Exercise requirements:
a – Please print the part of the passage on natural resources and competition from "Nor would it" up to and including "intimidating, and assaulting.".
b – In the passage on natural resources and competition, at what price per barrel does the state oil company sell its oil on the world market?
c – Pick up the passage on natural resources and competition where it stops and write what comes next.

[begin Text segment]

Nor would it produce great football if teams could use any means necessary against the opposition to score a goal—gouging, maiming, knives, cudgels, assault vehicles, calling in airstrikes. Similarly, business produces benefits when there is fair competition over products and pricing within the law, such that the most efficient one wins. Consumers do not benefit when companies are free to do whatever they want to get a competitive edge, including cheating, stealing, bribing, intimidating, and assaulting.

One of the problems with a limited natural resource is that once possession has been gained (by whatever means), it is hard to challenge. Absent the ability to find another deposit of the same mineral within the same economy, it is often insulated from competition. Mineral resources often give a return far above what it costs to produce them. This is because, unlike conventional economic activity, supply is limited by nature, and hence excess profits cannot be competed away. The state oil company—and many oil companies in developing countries are nationalized—may be making gigantic profits from its refinery, extracting oil at a cost of one dollar a barrel and selling it on the world market at $100 a barrel. But no private operator can open a rival oilfield in the same country and undercut the incumbent unless there is a new oilfield to find. High oil prices will induce companies to go searching for new fields, of course, or make it economically viable to extract oil from existing but inaccessible deposits, but the process of discovery and extraction is slow and expensive.

[end Text segment]
[begin Source material]

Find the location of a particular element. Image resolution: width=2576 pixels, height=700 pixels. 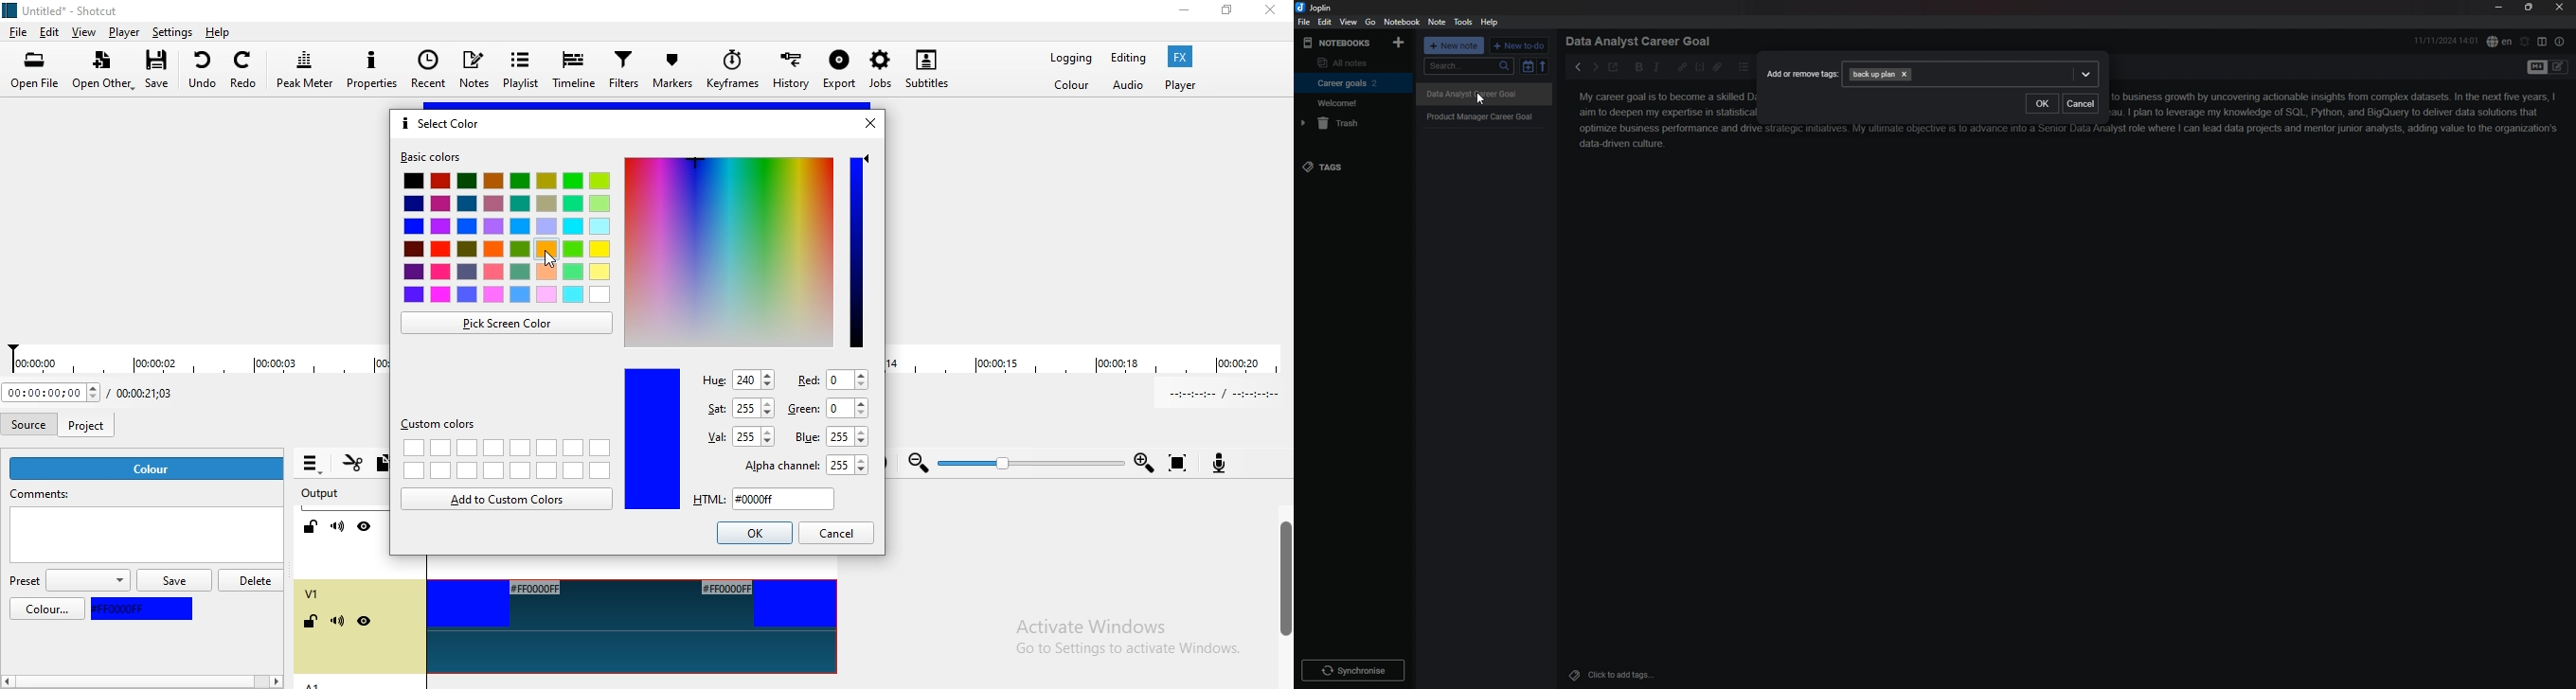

[end Source material]

Responses by task:
a –
Nor would it produce great football if teams could use any means necessary against the opposition to score a goal—gouging, maiming, knives, cudgels, assault vehicles, calling in airstrikes. Similarly, business produces benefits when there is fair competition over products and pricing within the law, such that the most efficient one wins. Consumers do not benefit when companies are free to do whatever they want to get a competitive edge, including cheating, stealing, bribing, intimidating, and assaulting.

b – $100 a barrel.

c –
In economics terminology, the oil companies are earning "economic rent," which refers not to a slum landlord putting the frighteners on his tenants but a producer being paid much more than he actually needs to continue production because other companies are not allowed to compete away the profit. Controlling a resource for which there is a permanent ready market and little or no competition, and which requires nothing more than keeping the drills going, should produce one of the supreme benefits that all monopolists crave—a quiet life. But when the government gets involved, to keep it that way requires spending enough on armies and presidential guards to prevent anyone else seizing control. This kind of competition does not benefit the country as a whole. The economy becomes a fight—frequently an illegal and violent one—over the control and benefits from a given resource, not an open competition to build a better mousetrap.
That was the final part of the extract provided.